DataStax Enterprise: saveToCassandra generates a lot of targeted handovers

I am having problems generating data from spark to cassandra using dse 4.5.3

I have a cluster of 8 nodes (quite powerful nodes) and I want to generate some test data from a spark.

My spark job reads 5M rows from a cassandra table (it represents one day of data) and then caches them in memory (32GB on Node Mem so no problem) and finally store them n- times in another cassandra table so that simulate more days of data.

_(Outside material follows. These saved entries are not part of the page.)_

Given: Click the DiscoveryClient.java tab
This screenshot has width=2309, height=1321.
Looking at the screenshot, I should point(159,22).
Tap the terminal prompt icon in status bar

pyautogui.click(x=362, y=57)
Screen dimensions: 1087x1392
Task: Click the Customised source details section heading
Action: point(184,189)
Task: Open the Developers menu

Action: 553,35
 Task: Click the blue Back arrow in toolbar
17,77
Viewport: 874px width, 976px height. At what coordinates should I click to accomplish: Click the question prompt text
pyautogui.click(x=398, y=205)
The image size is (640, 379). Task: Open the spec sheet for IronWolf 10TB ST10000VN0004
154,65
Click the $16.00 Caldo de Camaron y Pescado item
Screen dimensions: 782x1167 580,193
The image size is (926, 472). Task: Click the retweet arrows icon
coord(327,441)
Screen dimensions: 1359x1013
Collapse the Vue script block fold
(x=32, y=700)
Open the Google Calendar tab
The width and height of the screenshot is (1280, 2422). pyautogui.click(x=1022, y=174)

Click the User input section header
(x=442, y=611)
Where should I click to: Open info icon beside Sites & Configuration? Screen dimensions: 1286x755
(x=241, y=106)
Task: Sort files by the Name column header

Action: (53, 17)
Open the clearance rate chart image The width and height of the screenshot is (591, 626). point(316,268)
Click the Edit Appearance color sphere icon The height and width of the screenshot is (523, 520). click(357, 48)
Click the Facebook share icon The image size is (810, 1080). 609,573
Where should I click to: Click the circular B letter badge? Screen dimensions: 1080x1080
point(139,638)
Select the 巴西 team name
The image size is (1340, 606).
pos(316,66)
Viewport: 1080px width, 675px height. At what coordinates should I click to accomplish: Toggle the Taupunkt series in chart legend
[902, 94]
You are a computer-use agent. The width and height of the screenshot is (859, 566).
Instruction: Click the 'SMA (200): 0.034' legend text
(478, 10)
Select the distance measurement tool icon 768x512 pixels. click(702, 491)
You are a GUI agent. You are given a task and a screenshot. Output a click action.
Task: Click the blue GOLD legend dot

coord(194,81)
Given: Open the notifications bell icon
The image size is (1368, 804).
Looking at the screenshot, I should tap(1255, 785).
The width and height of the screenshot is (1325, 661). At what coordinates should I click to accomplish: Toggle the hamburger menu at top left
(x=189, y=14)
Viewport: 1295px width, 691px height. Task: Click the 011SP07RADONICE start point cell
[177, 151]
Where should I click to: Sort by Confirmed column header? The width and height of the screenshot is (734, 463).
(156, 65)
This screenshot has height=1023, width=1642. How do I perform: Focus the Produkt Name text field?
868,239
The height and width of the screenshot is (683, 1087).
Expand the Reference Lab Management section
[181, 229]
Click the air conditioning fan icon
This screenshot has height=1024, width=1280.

 val table = sc.cassandraTable[RecordData]( "data", "one_day" ).cache
    val firstDate = table.first.gets_dt_tm
    val start = 1
    val end = 10
    for(i <- start to end){

        table.map(row => {
            //modify row to increment row timestamp day according to i

            java.lang.Thread sleep 2
            row

       }).saveToCassandra("data","ten_days")
    }

      

I slept too to slow down the recording process, but that didn't help. The problem is that in my cluster I get a lot of hints and I have to constantly repair nodes. Keep in mind that I need to create 600 days of data.

This is the structure of my table

CREATE TABLE ten_days(
YEAR int,
MONTH int,
DAY int,
ID decimal,
... other fields
S_DT_TM timestamp,
PRIMARY KEY  ((ID,C_TRX_REF),YEAR,MONTH,DAY,S_DT_TM));

      

ID and C_TRX_REF are unique key in one day, but not in several days. Various counter (ID, C_TRX_REF) is 5M.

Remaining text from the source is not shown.